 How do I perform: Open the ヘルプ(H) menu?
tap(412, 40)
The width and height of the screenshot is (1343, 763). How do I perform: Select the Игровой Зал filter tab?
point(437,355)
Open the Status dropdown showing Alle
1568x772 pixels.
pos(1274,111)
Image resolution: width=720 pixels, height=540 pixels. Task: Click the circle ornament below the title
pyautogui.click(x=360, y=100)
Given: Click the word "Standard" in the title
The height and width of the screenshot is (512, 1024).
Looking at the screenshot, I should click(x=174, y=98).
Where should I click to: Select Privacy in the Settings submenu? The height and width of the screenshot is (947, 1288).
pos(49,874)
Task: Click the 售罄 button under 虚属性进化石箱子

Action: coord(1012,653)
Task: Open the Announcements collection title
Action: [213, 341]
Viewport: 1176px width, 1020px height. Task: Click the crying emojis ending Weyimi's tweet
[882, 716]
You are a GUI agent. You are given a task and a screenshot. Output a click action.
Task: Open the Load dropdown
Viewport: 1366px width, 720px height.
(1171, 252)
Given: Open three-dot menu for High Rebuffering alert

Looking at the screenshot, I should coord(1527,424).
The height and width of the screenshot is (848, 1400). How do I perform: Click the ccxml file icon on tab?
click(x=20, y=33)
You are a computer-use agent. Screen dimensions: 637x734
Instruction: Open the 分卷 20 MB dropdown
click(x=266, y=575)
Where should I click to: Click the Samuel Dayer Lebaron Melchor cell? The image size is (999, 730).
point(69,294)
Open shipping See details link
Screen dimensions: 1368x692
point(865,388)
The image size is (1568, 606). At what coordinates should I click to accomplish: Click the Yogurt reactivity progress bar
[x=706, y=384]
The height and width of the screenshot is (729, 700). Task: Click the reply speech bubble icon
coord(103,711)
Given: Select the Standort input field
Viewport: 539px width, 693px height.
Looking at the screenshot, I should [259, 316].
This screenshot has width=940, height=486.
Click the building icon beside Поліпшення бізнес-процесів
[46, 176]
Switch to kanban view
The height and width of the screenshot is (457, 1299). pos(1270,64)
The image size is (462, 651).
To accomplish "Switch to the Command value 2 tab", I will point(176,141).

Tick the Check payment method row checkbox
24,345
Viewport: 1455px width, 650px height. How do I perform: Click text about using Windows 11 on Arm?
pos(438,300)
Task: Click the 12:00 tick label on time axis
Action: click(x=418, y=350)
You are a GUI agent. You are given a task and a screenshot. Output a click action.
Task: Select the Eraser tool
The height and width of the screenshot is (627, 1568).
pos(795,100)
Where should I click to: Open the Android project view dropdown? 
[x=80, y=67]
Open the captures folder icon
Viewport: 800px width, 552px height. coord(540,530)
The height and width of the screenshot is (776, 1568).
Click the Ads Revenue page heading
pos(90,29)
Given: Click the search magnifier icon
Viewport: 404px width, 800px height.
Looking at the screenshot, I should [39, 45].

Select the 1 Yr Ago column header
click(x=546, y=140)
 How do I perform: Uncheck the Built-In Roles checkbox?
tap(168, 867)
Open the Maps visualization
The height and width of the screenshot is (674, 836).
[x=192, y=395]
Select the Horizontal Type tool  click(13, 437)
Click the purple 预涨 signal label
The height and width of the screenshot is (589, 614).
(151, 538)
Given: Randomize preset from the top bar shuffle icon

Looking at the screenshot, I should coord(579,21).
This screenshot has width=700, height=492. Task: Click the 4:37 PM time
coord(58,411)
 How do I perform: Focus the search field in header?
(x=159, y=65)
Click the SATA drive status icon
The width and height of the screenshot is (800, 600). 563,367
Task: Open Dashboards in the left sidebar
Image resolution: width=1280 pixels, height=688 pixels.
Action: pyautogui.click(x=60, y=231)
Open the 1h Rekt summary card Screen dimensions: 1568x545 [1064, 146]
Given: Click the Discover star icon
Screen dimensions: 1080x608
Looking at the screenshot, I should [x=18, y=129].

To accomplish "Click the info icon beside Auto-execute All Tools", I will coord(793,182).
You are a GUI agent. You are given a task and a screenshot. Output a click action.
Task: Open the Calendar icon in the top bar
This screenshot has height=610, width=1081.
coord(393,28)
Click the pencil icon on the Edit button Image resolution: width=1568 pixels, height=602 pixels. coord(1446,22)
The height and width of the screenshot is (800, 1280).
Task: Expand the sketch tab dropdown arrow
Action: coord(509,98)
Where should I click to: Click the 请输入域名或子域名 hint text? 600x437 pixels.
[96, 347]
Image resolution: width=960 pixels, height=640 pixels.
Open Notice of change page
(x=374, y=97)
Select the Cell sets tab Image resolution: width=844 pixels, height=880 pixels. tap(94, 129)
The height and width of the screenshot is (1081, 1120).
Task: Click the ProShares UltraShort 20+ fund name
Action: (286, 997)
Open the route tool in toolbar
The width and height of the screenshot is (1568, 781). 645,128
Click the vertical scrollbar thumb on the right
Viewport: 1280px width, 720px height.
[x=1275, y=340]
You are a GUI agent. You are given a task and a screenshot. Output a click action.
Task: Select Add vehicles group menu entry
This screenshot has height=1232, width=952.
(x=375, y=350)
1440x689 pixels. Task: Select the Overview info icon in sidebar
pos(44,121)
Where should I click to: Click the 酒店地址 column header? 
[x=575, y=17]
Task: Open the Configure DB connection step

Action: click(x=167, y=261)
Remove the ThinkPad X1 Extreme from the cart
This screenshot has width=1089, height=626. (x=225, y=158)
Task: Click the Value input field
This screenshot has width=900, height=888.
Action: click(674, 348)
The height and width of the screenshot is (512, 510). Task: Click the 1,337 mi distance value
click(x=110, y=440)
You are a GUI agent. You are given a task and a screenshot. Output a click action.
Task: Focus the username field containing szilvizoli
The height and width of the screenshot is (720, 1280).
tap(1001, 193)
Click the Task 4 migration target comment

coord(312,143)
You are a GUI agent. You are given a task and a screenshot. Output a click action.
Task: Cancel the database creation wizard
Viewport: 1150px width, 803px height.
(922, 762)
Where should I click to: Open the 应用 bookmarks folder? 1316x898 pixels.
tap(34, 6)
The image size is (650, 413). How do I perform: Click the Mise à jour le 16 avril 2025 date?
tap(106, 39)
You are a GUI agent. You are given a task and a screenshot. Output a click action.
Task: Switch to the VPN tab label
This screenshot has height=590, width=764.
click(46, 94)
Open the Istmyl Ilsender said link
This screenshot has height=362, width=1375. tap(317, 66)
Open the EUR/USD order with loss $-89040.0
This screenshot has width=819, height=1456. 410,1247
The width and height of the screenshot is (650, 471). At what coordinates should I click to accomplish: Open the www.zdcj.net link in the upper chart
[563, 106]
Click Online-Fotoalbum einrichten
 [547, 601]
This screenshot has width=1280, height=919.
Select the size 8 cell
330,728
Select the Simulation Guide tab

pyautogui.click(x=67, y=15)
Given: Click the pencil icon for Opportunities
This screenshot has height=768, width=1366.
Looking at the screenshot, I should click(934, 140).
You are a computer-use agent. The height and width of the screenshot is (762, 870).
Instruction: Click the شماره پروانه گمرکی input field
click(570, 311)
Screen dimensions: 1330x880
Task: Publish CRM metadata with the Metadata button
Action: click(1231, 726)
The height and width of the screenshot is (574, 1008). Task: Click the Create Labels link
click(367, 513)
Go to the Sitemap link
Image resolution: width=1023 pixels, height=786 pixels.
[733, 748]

_WORK INSTRUCTION_
Output only the lines that run from the one containing "Click Online-Fotoalbum einrichten" through the last line of the material above, both included.

_SOLVED PROBLEM_
Click Online-Fotoalbum einrichten
 [547, 601]
This screenshot has width=1280, height=919.
Select the size 8 cell
330,728
Select the Simulation Guide tab

pyautogui.click(x=67, y=15)
Given: Click the pencil icon for Opportunities
This screenshot has height=768, width=1366.
Looking at the screenshot, I should click(934, 140).
You are a computer-use agent. The height and width of the screenshot is (762, 870).
Instruction: Click the شماره پروانه گمرکی input field
click(570, 311)
Screen dimensions: 1330x880
Task: Publish CRM metadata with the Metadata button
Action: click(1231, 726)
The height and width of the screenshot is (574, 1008). Task: Click the Create Labels link
click(367, 513)
Go to the Sitemap link
Image resolution: width=1023 pixels, height=786 pixels.
[733, 748]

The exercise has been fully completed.